Rutgers University political science professor Lorraine Minnite testified Monday that she concluded “instances of voter fraud nationally and in Missouri is exceedingly rare.” 

Another expert witness for the Missouri NAACP and the League of Women Voters, Kenneth Mayer, a political scientist from the University of Wisconsin, testified that about 175,000 votes cast in St. Louis County – or 8.4% of the total – between 2018 and 2022 were cast by people who did not have a Missouri-issued driver’s license, nondriver identification or a federally issued ID with their birth date, The Missouri Independent reported. Those figures were slightly higher in Jackson County, Mayer said, and nearly double in Boone County. 

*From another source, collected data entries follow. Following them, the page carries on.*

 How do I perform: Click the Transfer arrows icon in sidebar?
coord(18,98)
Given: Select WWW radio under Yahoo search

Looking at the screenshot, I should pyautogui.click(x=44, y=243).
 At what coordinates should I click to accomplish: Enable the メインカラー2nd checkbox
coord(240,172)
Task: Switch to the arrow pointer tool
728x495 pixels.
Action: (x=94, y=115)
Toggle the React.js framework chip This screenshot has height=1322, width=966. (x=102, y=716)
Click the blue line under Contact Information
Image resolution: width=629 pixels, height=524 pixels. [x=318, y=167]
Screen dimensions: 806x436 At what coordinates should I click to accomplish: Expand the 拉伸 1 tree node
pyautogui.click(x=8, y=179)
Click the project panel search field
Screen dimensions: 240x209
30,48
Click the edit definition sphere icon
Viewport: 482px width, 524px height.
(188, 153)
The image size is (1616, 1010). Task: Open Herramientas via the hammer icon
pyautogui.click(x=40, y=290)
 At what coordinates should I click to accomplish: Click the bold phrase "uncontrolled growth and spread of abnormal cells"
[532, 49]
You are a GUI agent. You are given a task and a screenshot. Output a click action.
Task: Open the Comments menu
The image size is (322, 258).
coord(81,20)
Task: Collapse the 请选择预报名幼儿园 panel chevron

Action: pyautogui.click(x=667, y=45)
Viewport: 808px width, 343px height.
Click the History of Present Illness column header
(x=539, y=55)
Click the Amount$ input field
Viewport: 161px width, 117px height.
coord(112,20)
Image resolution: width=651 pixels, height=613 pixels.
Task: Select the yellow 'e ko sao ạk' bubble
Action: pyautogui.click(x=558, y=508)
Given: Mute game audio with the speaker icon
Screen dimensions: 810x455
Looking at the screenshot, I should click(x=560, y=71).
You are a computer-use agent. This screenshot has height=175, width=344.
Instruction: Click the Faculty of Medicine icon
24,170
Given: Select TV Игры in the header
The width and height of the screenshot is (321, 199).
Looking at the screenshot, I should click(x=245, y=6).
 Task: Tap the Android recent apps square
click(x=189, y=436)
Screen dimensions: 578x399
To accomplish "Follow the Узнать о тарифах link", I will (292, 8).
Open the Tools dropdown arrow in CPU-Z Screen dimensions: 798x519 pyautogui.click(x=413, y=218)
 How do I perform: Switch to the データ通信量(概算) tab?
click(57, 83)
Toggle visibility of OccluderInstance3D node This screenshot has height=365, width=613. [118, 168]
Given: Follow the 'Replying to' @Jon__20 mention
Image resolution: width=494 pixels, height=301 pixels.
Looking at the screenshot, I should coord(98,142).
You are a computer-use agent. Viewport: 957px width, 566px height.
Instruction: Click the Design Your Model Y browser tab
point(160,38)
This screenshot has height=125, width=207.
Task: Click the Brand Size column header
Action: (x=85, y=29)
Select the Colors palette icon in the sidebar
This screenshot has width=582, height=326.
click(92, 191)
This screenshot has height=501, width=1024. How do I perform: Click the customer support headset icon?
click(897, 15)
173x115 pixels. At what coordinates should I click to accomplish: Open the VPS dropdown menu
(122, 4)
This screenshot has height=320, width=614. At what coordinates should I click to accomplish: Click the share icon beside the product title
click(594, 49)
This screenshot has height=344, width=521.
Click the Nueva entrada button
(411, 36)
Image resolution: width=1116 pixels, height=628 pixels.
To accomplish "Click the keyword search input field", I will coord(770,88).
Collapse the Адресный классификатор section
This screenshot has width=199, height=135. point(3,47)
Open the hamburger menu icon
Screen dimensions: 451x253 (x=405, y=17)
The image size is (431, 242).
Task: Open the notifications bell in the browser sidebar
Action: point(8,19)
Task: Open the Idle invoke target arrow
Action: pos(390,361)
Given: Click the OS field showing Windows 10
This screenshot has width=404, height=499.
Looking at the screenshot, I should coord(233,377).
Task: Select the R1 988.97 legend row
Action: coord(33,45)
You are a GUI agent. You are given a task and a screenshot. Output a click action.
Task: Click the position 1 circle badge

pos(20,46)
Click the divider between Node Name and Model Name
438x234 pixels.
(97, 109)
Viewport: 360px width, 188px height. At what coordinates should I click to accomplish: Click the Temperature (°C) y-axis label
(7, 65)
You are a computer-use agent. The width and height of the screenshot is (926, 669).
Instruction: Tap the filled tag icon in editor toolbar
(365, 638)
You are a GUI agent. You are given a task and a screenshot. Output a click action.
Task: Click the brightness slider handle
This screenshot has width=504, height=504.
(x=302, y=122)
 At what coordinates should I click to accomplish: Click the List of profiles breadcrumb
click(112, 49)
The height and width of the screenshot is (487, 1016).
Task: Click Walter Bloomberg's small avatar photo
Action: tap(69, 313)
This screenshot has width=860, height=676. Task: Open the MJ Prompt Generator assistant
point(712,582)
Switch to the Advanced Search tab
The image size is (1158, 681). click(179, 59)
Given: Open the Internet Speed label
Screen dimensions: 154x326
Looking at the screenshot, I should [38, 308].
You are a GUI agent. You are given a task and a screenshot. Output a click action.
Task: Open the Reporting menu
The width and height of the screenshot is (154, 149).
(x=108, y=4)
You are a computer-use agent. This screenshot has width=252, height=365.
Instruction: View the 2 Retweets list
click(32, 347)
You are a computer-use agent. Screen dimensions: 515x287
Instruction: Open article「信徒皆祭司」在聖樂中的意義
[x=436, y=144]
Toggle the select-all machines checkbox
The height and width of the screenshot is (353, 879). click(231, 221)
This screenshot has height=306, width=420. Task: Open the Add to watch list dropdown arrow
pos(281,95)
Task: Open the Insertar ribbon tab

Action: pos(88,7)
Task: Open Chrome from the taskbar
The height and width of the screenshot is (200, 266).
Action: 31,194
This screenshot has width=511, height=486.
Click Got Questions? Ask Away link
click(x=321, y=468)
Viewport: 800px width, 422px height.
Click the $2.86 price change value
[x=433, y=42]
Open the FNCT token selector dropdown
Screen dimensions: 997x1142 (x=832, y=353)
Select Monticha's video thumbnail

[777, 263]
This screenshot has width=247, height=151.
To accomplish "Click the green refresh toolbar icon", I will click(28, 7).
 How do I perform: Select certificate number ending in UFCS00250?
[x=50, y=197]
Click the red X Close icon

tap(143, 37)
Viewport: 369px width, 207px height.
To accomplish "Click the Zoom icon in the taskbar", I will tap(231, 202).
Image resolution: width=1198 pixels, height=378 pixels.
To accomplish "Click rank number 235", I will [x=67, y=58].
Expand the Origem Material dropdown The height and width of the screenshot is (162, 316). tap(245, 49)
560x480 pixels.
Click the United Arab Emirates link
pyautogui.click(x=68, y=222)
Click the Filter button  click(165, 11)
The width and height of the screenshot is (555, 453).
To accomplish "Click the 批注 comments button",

Denise Lieberman, director of the Missouri Voter Protection Coalition, told FOX 2 that more than 137,000 valid Missouri registered voters do not have any Missouri ID on file with the Missouri Department of Revenue. Additionally, an additional 140,000 have an expired form of ID that would not be eligible to allow them to vote, she said. 

Before the 2022 midterm elections, it was acceptable for Missourians to present a voter registration card, a student identification card, a bank statement or utility bill or a valid out-of-state driver’s license to cast their ballots in the state. Mayer testified that overall turnout for 2022 was about 20% lower than the presidential year of 2020, but the number of provisional ballots cast was four times higher. “Voters frequently misunderstand the kind of ID that is required,” he claimed.